● **Instructions**
**1)** According to the post on Accountable Care Organizations, what is needed for physician practice?
**2)** Carry on the post about Accountable Care Organizations from the point where it stops.

Barbara Duffy
I have been reading a bit about Accountable Care Organizations lately – after all how can you miss it? There are some great ideas and plenty of potential being tossed around. Concepts being discussed in the literature include:
– Coordination of a wide variety of participants in the patient’s health care into vertically integrated networks,
– The need for evidence-based guidelines for physician practice,
– The need for technology to coordinate and provide appropriate options of care,
– Governance structures that include physicians,
– Combining competitive forces to enable improved negotiations from vendors,
– Process management, process management, process management,
– Alignment, alignment, alignment. Integration, integration, integration,
– Looking at the entire continuum, working collaboratively, and giving up control to get control,
– Monitor and evaluate ongoing clinical performance and work flow,
– Determine how to obtain out-of-network care information before the claim hits,
– And of course – payment.

Collected data

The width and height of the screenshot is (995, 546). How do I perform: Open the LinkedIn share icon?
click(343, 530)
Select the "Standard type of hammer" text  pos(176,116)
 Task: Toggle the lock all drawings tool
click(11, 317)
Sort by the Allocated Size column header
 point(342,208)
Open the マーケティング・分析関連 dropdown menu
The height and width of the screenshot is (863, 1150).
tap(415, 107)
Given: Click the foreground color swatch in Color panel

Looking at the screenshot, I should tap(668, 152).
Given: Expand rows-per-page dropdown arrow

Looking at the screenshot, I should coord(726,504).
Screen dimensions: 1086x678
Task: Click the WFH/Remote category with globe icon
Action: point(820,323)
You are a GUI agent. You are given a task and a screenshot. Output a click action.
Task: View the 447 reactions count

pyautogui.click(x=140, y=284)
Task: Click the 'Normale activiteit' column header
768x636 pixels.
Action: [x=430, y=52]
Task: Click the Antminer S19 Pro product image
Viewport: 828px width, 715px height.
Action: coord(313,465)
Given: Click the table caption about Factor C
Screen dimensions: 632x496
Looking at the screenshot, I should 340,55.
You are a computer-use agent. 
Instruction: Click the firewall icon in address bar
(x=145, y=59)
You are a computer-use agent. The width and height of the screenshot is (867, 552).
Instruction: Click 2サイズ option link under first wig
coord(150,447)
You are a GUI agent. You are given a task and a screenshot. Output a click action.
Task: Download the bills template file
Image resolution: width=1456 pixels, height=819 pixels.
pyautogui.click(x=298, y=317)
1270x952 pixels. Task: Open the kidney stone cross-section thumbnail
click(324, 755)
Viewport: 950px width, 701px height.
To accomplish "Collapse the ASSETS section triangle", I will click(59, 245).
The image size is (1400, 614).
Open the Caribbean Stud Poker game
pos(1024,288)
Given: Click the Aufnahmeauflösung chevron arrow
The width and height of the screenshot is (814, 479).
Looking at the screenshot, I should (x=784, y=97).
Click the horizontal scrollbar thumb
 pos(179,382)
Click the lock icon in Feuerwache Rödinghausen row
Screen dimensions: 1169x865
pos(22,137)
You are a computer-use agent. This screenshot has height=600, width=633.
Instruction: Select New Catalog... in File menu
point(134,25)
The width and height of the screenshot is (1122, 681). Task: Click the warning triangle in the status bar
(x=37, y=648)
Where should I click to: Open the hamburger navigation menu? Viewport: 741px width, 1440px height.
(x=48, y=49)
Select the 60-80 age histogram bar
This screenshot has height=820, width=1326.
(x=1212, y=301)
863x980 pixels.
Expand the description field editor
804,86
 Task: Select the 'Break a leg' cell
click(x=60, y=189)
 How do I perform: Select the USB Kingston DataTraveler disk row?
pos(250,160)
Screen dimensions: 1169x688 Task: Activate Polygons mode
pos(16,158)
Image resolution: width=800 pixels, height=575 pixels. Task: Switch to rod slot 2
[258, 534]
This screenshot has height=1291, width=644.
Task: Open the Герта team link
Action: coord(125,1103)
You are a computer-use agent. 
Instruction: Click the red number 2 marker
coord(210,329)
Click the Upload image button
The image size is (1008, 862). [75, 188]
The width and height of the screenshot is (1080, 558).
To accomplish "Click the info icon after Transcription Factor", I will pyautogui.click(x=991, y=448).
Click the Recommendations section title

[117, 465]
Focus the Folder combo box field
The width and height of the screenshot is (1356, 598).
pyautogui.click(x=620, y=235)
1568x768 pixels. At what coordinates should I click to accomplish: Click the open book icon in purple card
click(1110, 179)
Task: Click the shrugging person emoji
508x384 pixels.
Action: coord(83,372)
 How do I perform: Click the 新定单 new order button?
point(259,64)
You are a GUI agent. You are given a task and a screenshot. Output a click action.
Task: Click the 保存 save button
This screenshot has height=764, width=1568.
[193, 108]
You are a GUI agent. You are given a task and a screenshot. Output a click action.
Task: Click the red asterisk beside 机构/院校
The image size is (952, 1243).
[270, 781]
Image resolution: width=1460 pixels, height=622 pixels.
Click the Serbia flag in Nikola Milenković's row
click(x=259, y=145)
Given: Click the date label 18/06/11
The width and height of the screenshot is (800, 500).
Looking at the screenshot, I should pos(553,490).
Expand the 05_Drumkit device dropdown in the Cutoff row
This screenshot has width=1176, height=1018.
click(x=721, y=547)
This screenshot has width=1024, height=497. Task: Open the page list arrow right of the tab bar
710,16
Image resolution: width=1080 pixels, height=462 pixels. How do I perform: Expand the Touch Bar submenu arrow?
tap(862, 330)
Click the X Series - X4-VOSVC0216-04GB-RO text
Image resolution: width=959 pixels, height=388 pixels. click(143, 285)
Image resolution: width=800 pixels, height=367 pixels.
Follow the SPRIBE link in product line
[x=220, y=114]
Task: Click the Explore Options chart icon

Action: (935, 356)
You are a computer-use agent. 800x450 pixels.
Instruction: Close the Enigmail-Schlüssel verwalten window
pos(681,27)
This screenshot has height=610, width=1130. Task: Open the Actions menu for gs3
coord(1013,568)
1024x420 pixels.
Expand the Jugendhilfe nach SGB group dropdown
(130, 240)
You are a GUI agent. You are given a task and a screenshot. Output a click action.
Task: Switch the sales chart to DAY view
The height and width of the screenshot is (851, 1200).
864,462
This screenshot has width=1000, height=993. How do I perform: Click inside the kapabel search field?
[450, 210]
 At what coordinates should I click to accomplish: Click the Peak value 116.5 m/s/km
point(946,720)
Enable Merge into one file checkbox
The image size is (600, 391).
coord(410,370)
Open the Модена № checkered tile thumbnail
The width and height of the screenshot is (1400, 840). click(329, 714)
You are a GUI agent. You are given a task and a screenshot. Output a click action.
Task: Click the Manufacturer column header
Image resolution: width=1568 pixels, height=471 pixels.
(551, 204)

● **Results of the exercise**
**1)** Evidence-based guidelines.

**2)**
There is much more, but I am hoping we are not missing the entire other side of the equation. It is perhaps the most important one. What is going to compel the patient to participate in the ACO? What incentive do they have to leave long-term, trusting, and comfortable relationships with their four (or more) physicians? For some elderly patients, health care is as much a social event as a health maintenance necessity. How do we convince them to make the move to an ACO without implying the care they are currently receiving is not ‘good enough’?
I believe ACO’s have boundless potential to tip the balance back to all that is great, altruistic, and cost-effective about health care. However, I also believe we are going to need some marketing help to persuade a cautious public that ACO’s are not a money-making creation to ration care. We need to convince the public that technology and skills have advanced enough to improve the health of populations and the individual. As a result, ACO’s are a synergy of information and physician expertise that permits health care providers to promote health consistently, appropriately, and effectively to each patient and across the health care system.